Wash your hands and cover your sneezes and no need to get tested unless you have symptoms. Fever, dry cough, shortness of breath.
Stay calm and carry on.
Onward and Upward.
Sunday, March 8, 2020
Yesterday morning, I got a call from Karen.
"He's here, Mom. You oughta see him. A full head of blonde hair! and he has your cleft in his chin!"
"He's here, Mom. You oughta see him. A full head of blonde hair! and he has your cleft in his chin!"
Born in the hospital where Maddie is a nurse. She had Catholic mid-wives deliver the baby. He was born 9 months and 6 days after his Momma and Daddy's wedding.
All those years of ballet training must have made strong pelvic and stomach muscles because...6 hours labor, no drugs and Karen said, "she said once, 'oh--that kind of hurts.' "
One of the Mid-wives stated, "Madeleine, you were made to have babies."
Karen said it was like a birth in the olden days.
When he was born, they cut and tied the cord and put him up on Maddie's chest, skin-to-skin, and left him there for two hours.
No checking him out in an isolete, cleaning him up or putting drops into his eyes.
Just Momma, Daddy and baby.
They didn't even weigh or measure him until two hours later.
Grandma and Grandpa. Look at my Karen. Isn't she beautiful? 59 years old and looks like a young woman.
Then the whole family showed up.
Most of my grands and my 3 greats.
Born only 7 months apart, he and other great grandson
Harrison will no doubt be the best of pals.
Then in the evening, Daddy's showed up. I don't have a photo, but there was about 10 of them.
8# 6oz. 21" tall
First blonde born in either family.
Of course, his great gramma was blonde, HAH!
His Daddy's family are pure, beautiful German's and devout (traditional) Catholics..the women always wear a head covering in church and the services are done in Latin.
There are 7 children in the family, all boys. Each has 7 names--Saints names or Catholic names. It is their family tradition.
So let me introduce:
Benedikt Leonel Lourdes Aquinas Anton Dominic Athanasius
I have no idea what we are supposed to call him! Maybe Ben?
Sunday, March 1, 2020
My second grand child Susanna, Mark & Karen's second child, has been a runner most of her life.
She was on the Cross Country team in High School and got an athletic scholarship to Grand Valley State University, a college over on the Western side of our State, where she also ran Cross Country.
Now to my way of thinking, why anyone would want to put their body through that kind of stress and pain--running miles and miles, is beyond me. I was more of a sprinter. I could run really fast for a short distance.

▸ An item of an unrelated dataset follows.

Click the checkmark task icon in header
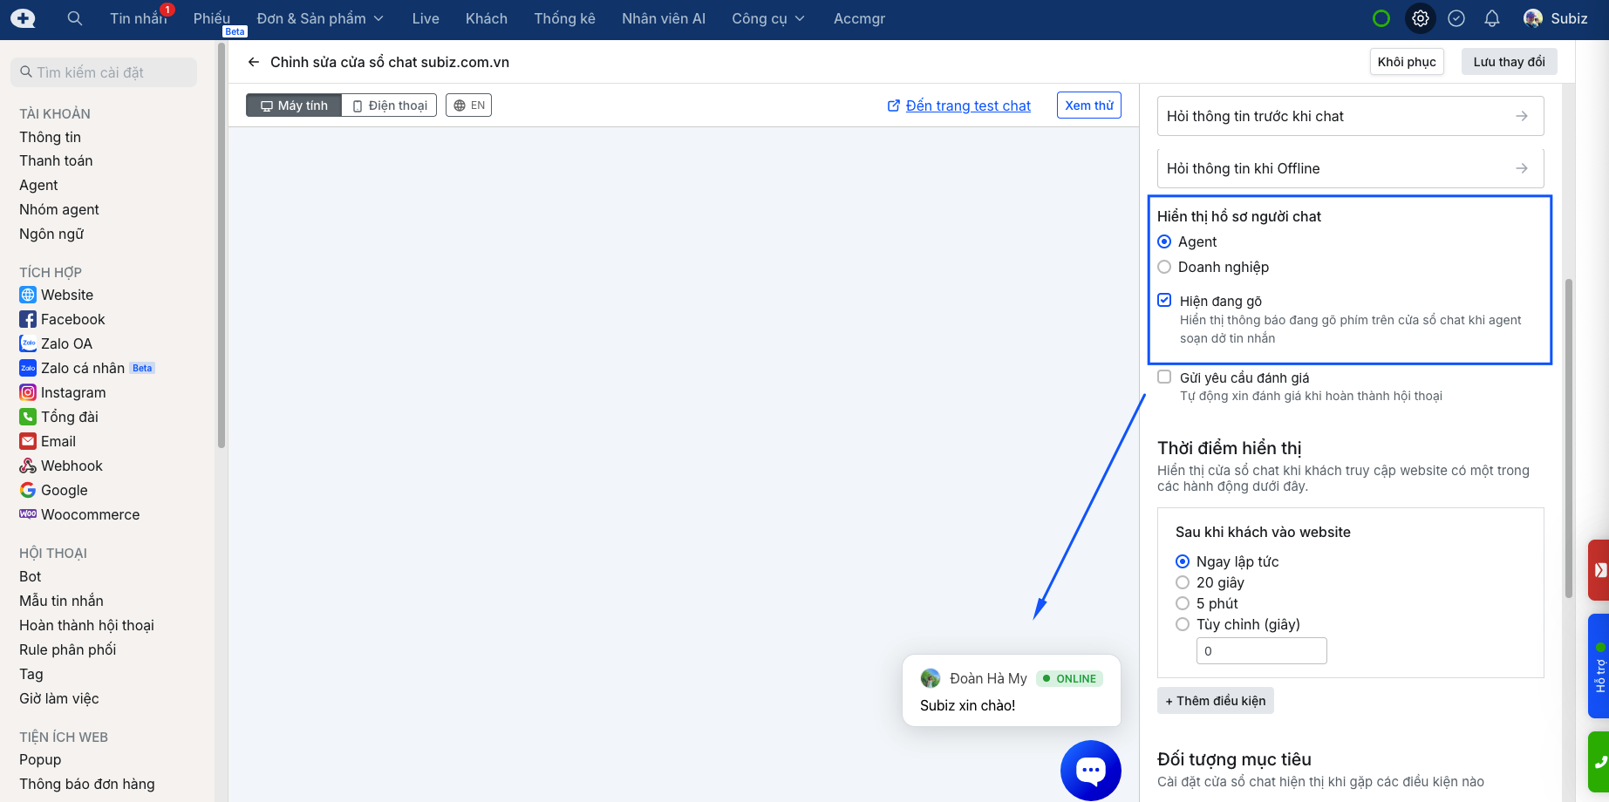This screenshot has height=802, width=1609. pyautogui.click(x=1456, y=18)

She is just the opposite. It takes her a few miles to get warmed up and then she is off like a Greyhound.
She got hired by New Balance shoes out in Portland, Oregon, as their Marketing Director. She went to many States, setting up the New Balance display and running in the 10K races. She's also been to England and France to do the same thing.

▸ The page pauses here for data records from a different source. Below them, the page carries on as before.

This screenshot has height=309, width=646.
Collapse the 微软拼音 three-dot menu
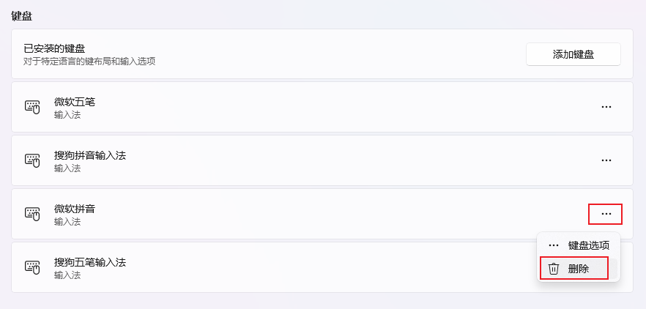[x=606, y=214]
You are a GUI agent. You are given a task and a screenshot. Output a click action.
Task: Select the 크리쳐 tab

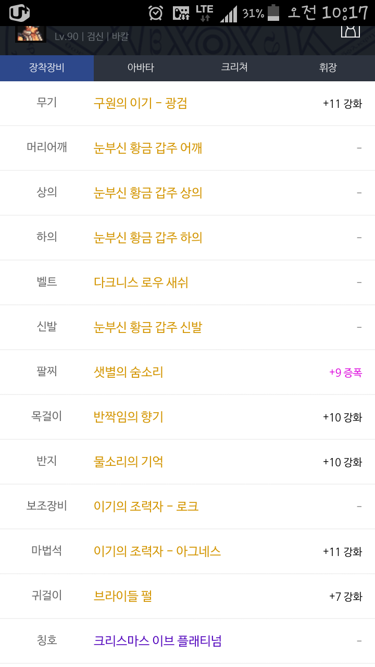[234, 68]
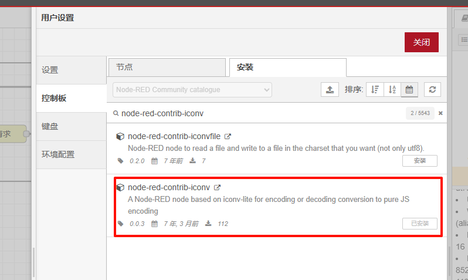Select the 安装 tab
This screenshot has height=280, width=468.
pos(287,68)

About five years ago she was telling me that she wanted someday to run the Marathon for the Olympic Trials. That was her goal, knowing full well she wouldn't win, but just wanted to run and finish.
Well a Marathon is a lot different than a 10K. She did run a half Marathon in Chicago and then last year, ran in the Boston Marathon and finished. 26.2 miles.

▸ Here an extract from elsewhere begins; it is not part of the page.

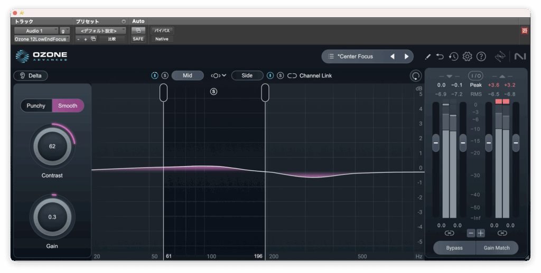This screenshot has height=273, width=541.
Task: Click the help question mark icon
Action: 481,56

Can you imagine? What would you think about while running? Over two hours. Wouldn't you get bored and just want to quit? Wouldn't your back, legs and feet start hurting?
By running in the Boston Marathon and finishing with a decent time, she was qualified to run in the Olympic Marathon trials.
New Balance was planning their early spring conference and going to Boston, as usual. She asked if they could have the conference in Atlanta, so she could run the Marathon.
..and so she did.
Mom and Dad were at the start line, halfway point and the finish line.
Because of an injury three weeks ago, her time wasn't all that great, but she did have 31 women left behind her.
All that really matters, she accomplished her goal!